Why did Boeing’s CEO prostrate himself to Trump?

In his silence following Charlottesville, Dennis Muilenberg chose servile abstinence over the ethical commitment to fostering a free and equal society which Boeing claims to uphold. By remaining on President Trump’s council for American manufacturing despite the principled example of the business executives who had already resigned, Mr. Muilenberg signaled a greater interest in preserving the company’s profit margins than in defending Boeing’s professed commitment to diversity and inclusiveness.

There may have been a time, many months ago, when a blindingly practical person could have thought that supporting President Trump on the technical issues of the American economy was separable from his broader political agenda and the odious aspects thereof. But, any such distinction lost meaning when, in the wake of murderous hate in Charlottesville, the President could only bring himself to equivocate in an effort to diminish the sharp moral difference between the counter-protestors and the Nazis whom they opposed.

A President who cannot denounce racial hatred without qualification does not have the capacity to be a serious partner in any endeavor. What did Mr. Muilenberg expect to accomplish on the council beyond lending his name and the stature of Boeing, along with all the legitimacy that brings, to a President who would otherwise lack it entirely? By all accounts the council has never even met, has never had a concrete agenda, and has never advanced any policy proposals. So what was it that Mr. Muilenberg felt he had to lose if he were to leave?
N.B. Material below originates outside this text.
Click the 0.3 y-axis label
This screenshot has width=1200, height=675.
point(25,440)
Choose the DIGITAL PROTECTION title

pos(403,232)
Did the mere threat of a critical tweet loom so large that he chose to stand by a President who will not even tweet criticism of the Ku Klux Klan and their racial ideology?

Even now, after President Trump’s subsequent tirade, which Charles Krauthammer described as making the more moderate statement from Monday look like a “hostage tape,” Mr. Muilenberg remains silent. Even after the further defections of other more courageous executives led to the complete collapse of the council upon which he served, Mr. Muilenberg cannot muster a word of criticism. No doubt his ploy is to remain unnoticed so as to not risk offending. But, who is it that he fears might be offended? The marchers who chanted “blood and soil,” “Jews will not replace us,” and other contemptible slogans while lit by torchlight? Does he not realize that his silence is an offense in its own right? That, as Elie Wiesel remarked, its continuance will only ever serve the tormenter and not the tormented?

The time for abstention is over. As President Kennedy said, cribbing from Dante, “the hottest places in Hell are reserved for those who in time of moral crisis preserve their neutrality.” Though it is an uncomfortable duty to speak, it is nonetheless his and he must take it up.